Berlin has recently been looking for compromises and red lines in its foreign policy. Germany's economy is export-oriented, large, and dynamic. Against this background, foreign policy is quite pragmatic and aimed at finding markets and sources of raw materials. At the same time, the desire to play a leading role in the EU and spread European values adds to the idealism – sometimes, a balance is difficult to find. While not perfectly, Merkel managed to do so. Will the new Chancellor succeed?

The most interesting topic for Ukrainians, the foreign policy of the new German government is unlikely to be as important for most Germans.

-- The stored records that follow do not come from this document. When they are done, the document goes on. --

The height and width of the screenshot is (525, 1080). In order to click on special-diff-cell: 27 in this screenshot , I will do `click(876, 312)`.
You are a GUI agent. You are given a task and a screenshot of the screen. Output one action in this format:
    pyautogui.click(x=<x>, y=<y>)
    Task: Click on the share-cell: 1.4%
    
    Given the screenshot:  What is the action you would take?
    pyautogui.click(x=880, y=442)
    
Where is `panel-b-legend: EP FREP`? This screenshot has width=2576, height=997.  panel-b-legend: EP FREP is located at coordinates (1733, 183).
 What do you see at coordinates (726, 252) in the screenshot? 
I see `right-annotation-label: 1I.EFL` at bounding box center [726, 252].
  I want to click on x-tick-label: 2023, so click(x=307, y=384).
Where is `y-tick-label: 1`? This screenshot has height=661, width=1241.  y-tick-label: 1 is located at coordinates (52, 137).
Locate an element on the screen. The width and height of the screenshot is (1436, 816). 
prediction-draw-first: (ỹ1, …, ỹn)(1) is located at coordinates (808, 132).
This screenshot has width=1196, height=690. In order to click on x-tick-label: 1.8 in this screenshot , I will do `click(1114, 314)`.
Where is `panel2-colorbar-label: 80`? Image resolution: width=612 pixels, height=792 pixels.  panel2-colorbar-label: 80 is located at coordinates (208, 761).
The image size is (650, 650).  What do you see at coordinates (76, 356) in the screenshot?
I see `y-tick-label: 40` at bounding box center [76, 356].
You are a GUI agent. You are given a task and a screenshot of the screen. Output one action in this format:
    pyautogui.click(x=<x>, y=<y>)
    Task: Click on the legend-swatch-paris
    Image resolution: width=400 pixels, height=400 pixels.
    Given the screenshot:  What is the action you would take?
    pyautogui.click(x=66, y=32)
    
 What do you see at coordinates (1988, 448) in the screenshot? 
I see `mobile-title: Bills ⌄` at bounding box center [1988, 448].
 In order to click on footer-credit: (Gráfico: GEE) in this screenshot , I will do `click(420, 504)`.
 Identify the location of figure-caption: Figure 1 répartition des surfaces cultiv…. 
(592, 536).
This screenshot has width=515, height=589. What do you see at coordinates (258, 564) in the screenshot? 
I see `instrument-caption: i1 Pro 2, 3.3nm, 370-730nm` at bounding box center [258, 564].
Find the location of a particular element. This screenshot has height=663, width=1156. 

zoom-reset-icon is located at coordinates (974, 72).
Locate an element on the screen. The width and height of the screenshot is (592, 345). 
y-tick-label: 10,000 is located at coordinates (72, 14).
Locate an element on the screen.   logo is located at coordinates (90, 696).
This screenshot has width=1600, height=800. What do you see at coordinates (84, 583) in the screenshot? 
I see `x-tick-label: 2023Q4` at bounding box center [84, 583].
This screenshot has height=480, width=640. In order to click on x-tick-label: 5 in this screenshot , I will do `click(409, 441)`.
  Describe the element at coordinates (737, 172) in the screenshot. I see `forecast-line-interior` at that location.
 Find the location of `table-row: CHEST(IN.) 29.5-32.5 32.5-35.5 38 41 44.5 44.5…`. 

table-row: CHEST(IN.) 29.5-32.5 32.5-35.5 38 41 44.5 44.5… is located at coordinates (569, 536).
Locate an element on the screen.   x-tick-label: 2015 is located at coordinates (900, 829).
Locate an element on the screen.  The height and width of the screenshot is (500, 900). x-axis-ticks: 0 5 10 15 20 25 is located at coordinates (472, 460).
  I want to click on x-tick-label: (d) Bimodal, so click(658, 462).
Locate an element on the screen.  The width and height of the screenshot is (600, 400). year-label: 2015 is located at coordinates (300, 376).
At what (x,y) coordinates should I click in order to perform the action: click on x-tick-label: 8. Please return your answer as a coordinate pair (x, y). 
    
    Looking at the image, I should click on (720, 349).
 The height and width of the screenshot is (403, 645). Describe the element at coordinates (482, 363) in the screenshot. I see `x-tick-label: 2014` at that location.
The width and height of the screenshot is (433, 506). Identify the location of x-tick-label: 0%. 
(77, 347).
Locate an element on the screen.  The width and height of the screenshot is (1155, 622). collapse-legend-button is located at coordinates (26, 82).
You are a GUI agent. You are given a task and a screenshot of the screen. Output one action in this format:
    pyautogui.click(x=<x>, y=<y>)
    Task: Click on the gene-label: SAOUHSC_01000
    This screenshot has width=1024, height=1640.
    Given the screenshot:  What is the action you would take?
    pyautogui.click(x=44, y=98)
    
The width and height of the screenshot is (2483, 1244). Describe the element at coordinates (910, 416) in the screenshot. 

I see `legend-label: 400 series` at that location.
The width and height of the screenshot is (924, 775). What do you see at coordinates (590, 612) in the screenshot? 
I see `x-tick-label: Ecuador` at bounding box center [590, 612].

The issue of foreign policy is quite conservative, and drastic changes are extremely unlikely. However, the situation is not easy for Berlin. The EU crisis continues; relations with the United States have not been fully restored; the Russian challenges and opportunities remain on the agenda, and there is no joint European policy towards China.

It will not be easy to abandon anti-Russian sanctions, but it will also prove difficult to turn participation in the Normandy format into a success story. Against this background, many in Ukraine will expect Berlin-Moscow cooperation at the expense of Ukrainian interests.

Given how the intertwining of interests concerning Nord Stream-2 was misinterpreted in Ukraine and how long Ukraine failed to understand that the project is primarily German, we will have a difficult time building something constructive with the new Chancellor's office. However, the so-called betrayal is more likely to stem from our incompetence than from any Germany-Russia conspiracy.